Tom Johnston of The Doobie Brothers and the San Hose home (Getty, Redfin)
Tom Johnston of The Doobie Brothers and the San Hose home (Getty, Redfin)

Woah oh woah, listen to the San Jose City Council. The former home of a founding member of the Doobie Brothers, who admonished us to listen to the music, was deemed worthy of historic preservation.

Musician Tom Johnston never actually owned the San Jose property, but he rented it for four years beginning in 1969. During that time the fledgling singer/songwriter turned his attention from his graphic design studies at San Jose State to his new band with guitarist Patrick Simmons, bass player Dave Shogren and drummer John Hartman.

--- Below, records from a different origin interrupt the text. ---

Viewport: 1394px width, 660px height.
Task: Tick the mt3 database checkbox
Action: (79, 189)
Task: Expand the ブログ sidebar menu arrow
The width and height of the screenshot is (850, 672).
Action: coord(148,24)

By the time Johnston moved out of the three-bedroom, two-bath Craftsman-style home, The Doobie Brothers had already completed their first three studio albums. Johnston wrote most of the band’s early hits, like “Listen to the Music,” “Long-Train Runnin’” and air-guitar favorite “China Grove,” in the home and the original lineup of the band often rehearsed there as well. (Singer/songwriter Michael McDonald, responsible for later hits like “Takin’ It to the Streets”, didn’t join the group until 1975.)

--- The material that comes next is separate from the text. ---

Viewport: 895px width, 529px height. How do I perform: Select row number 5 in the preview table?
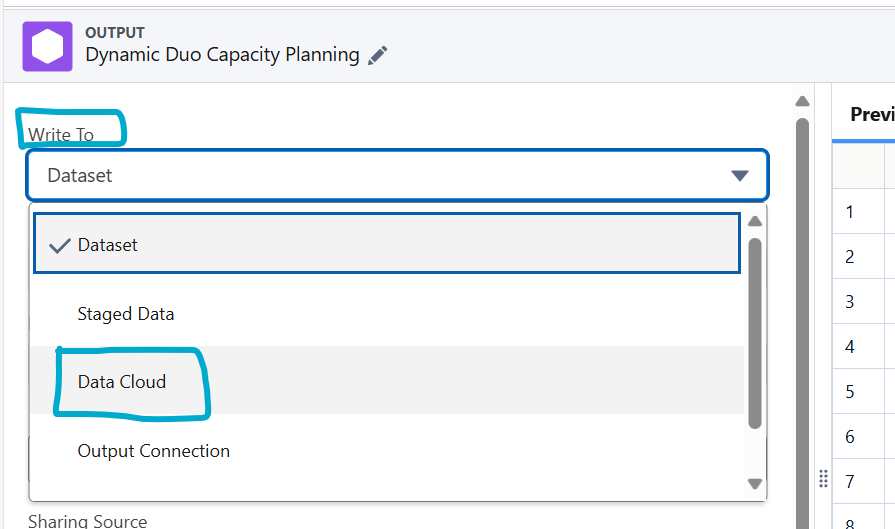[850, 392]
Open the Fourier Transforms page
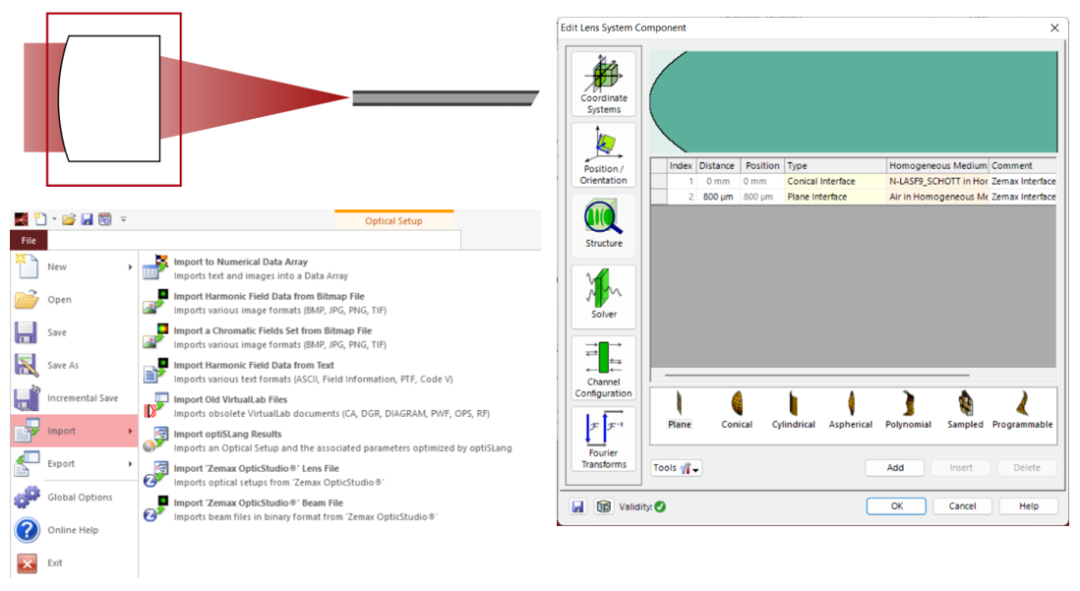 coord(603,439)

The home’s current owners purchased the property in February 2019 for $1.2 million, according to public records, and began petitioning to designate the home a city landmark in May 2021. Using a state law called the Mills Act, the designation gets the owners a property tax break in exchange for restoring and maintaining the historic property. The owners created a 10-year plan that includes upgrades to exterior paint and plumbing, as well as “installing a bronze plaque on the front of the home explaining its historical significance,” according to the San Jose Mercury News.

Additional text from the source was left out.